READING TEXT:
※

Hi! I find this an interesting project and I would like to collaborate. I have only a couple of questions:

  1. Would it make sense to have the tests in a separate folder? So that they don't "spoil" the code within the library
  2. Is there a precise reason why the import statements refere the $GOPATH and they are not referring the same package? The thing is that if I make some changes I don't see them in the examples. I hope the explanation is understandable.

I can implement the regressions, cause I have already done it in C.

lazywei commented 10 years ago

@marcoseravalli I'm not sure whether it is a good practice. However, I found it in the Choose a good import path Secion. Maybe we should follow that. You can pull this repository, make changes, and commit to your fork. The point is that you may need to pull this repo to github.com/sjwhitworth/golearn instead of github.com/marcoseravalli/golearn locally.

sjwhitworth commented 10 years ago

Surely it's easier if we just keep everything in the same repo, and then just send pull requests?

※

RAW DATA:

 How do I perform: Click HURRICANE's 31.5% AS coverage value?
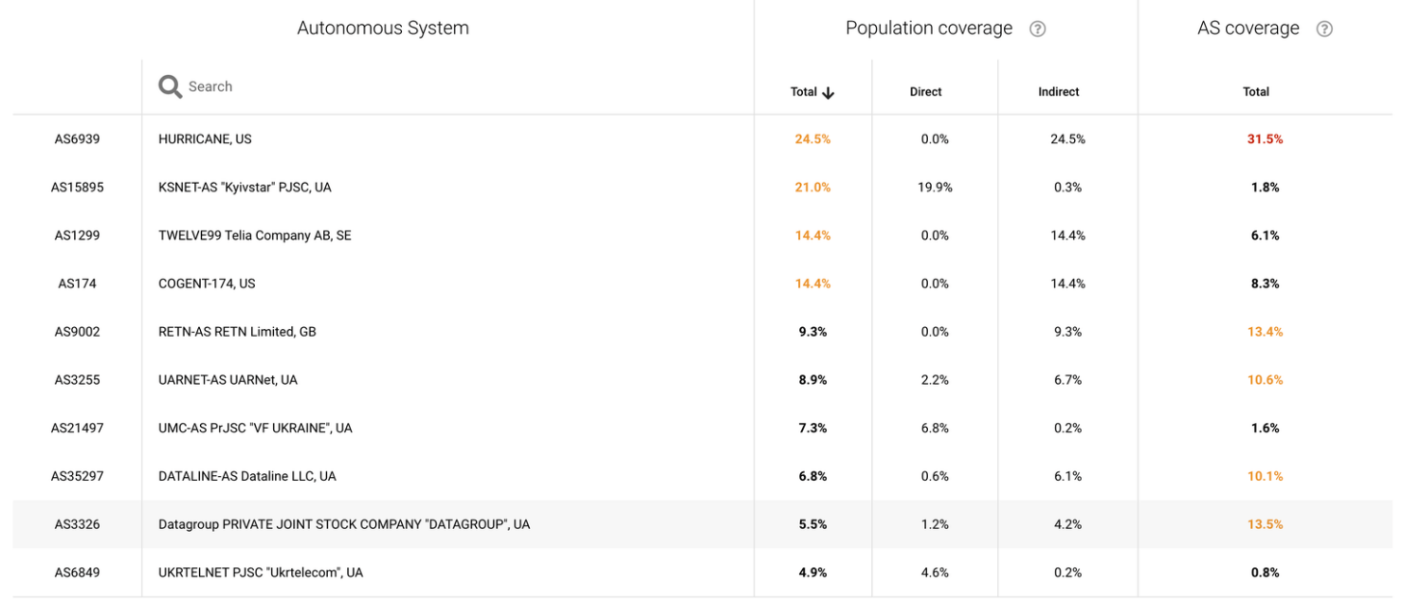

※

In the discussion above, why does the first commenter question import statements that reference the $GOPATH rather than the same package? Answer in one to three sentences.

CORRECT OUTPUT: Local changes made to the code don't show up in the examples.